Pero Dios aprieta, aunque no ahoga,
y por éso navegando en medio de la mar Atlántica, comenzó a soplar
un viento que dio en llevarse a los mil demonios que por allí
anduvieran, y que luego tornara huracán y fuese el galeón a pique
en un abrir y cerrar de ojos, que toda obra humana es contingente
frente a la de Dios, que necesaria es, y trocó en desesperación lo
que en un principio había sido tan sólo temor, y es que Nuño e
Iñigo se vieron en una noche sin luna asidos a un madero cubiertos
de agua océana sus cuerpos y empapadas de lluvia de los cielos sus
cabezas. Así estuvieron varias horas, en las que ya se daban por
perdidos, cuando observaron frente a ellos una inmensa mole blanca
que hendía las olas y que se les aproximaba. Pocas varas castellanas
les separaba ya de ella cuando vieron unas enormes fauces que, en
menos de lo que tarda el gallo en cantar, les engulló y hasta el
madero pasó a las entrañas de aquella bestia marina de la que
enseguida comprendieron que no era otra que el leviatán, el mismo
que tragara a Jonás en el Antiguo Testamento.
Como si fuese un torbellino
llegaron pronto al estómago de la bestia, donde encontraron un
compañero de infortunio. Lázaro, pues ese era su nombre, les contó
que llevaba siete días con sus noches en el interior de la ballena y
les dijo que podían alimentarse del pescado que tragaba y beber del
agua que tenía en su interior. Así lo hicieron Nuño y su hijo,
sentándose el chiquillo en un reborde que había en el vientre del
animal, pero ver ésto y ponerse a criticar fue todo uno.
- ¿Será posible? ¿No habrás de
dejar ese sitio para tu padre, que al ser mayor que tú, estará más
cansado?.
Las críticas de Lázaro no cejaron
en los tres días que duró la estadía de Nuño e Iñigo dentro del
leviatán, pero Dios es misericordioso y quiso que éste enfermara de
una apoplejía y muriera en pocas horas. Aquella muerte, aunque fuera
alivio por no tener que soportar las censuras del pobre Lázaro,
sumió a padre e hijo en una profunda congoja, ya que temían verse
condenados a esa o pareja postrimería.

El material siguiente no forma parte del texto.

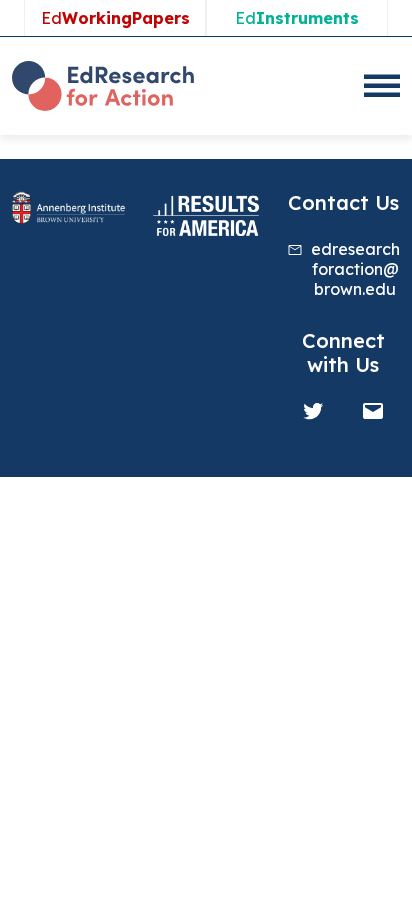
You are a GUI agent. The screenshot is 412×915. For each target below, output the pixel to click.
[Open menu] (382, 86)
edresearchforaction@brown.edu (355, 269)
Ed (115, 18)
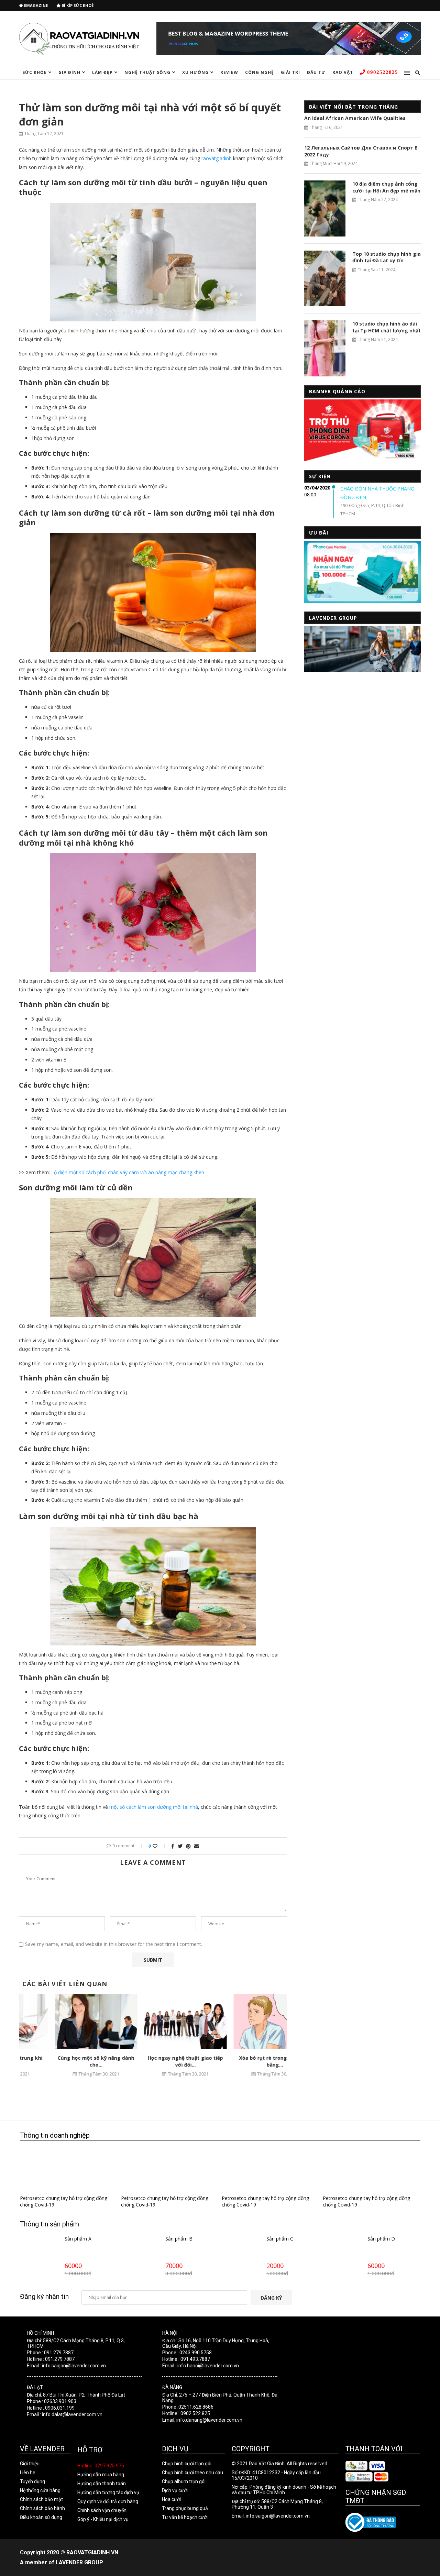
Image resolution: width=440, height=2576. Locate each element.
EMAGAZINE (35, 5)
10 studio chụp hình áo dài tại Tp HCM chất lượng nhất (386, 327)
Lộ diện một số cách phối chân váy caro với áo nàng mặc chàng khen (127, 1172)
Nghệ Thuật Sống (147, 72)
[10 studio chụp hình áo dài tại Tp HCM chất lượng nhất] (324, 348)
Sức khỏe (34, 72)
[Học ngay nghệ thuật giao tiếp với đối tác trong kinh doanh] (153, 2021)
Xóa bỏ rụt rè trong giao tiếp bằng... (242, 2061)
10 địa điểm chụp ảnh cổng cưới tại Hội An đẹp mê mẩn (386, 187)
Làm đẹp (102, 72)
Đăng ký (271, 2297)
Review (229, 72)
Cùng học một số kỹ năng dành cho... (63, 2061)
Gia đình (69, 72)
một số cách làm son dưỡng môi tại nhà (153, 1807)
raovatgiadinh (216, 158)
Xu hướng (195, 72)
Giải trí (290, 72)
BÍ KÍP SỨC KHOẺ (77, 5)
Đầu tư (316, 72)
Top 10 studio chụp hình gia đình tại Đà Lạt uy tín (386, 257)
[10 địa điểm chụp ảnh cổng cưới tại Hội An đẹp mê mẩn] (324, 208)
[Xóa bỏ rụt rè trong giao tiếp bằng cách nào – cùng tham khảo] (242, 2021)
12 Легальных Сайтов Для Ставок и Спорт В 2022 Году (361, 151)
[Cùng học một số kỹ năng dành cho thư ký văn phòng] (64, 2021)
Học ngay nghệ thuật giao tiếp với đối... (153, 2061)
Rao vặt (342, 72)
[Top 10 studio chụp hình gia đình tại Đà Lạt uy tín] (324, 278)
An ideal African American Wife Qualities (355, 118)
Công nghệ (259, 72)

Más no entraba en el plan
divino el que allí acabasen sus días nuestros vecinos de Marchena,
o de Nebrixa, aunque para mí tengo que eran de Carmona, y al tercer
día de estar encerrados, como Nuestro Señor Jesucristo en su
sepulcro, el leviatán los expulsó por su nariz, que en estas
enormes alimañas se encuentra en el lomo, cercana a la cabeza, y por
la que sueltan un chorro de agua que, dicen la gente de la mar, es
admirable de ver.
Nuño e Iñigo se encontraron de
nuevo en la mar, pero a pleno sol, y muy cerca de la costa, a la que
llegaron nadando. Jamás habían visto tierras como aquellas, tan
claras sus arenas, llenas de una vegetación exuberante, con flores
del tamaño de sandías. Probaron algunos de sus frutos y les
parecieron deliciosos. Después de saciar sus hambres cayeron
agotados en la cálida arena, y allá quedaron dormidos y relajados
después de calmar sus vientres con tanta ambrosía de los dioses.
Fuera Iñigo el primero en
despertar y el primero en verlos, y sintió un escalofrío recorrer
su espinazo.
- Padre, padre. Despierte, y vea
ésto.
Despertó Nuño al llamado de su
hijo y vio la playa llena de indios pintarrajeados y con una desnudez
tal que al buen Dios ofender debían. No menos de doscientos debía
haber, y las pinturas que en sus rostros y pechos lucían eran de los
colores más violentos posibles. Así y todo, a Nuño le parecieron
amigables y así se lo hizo saber a su hijo.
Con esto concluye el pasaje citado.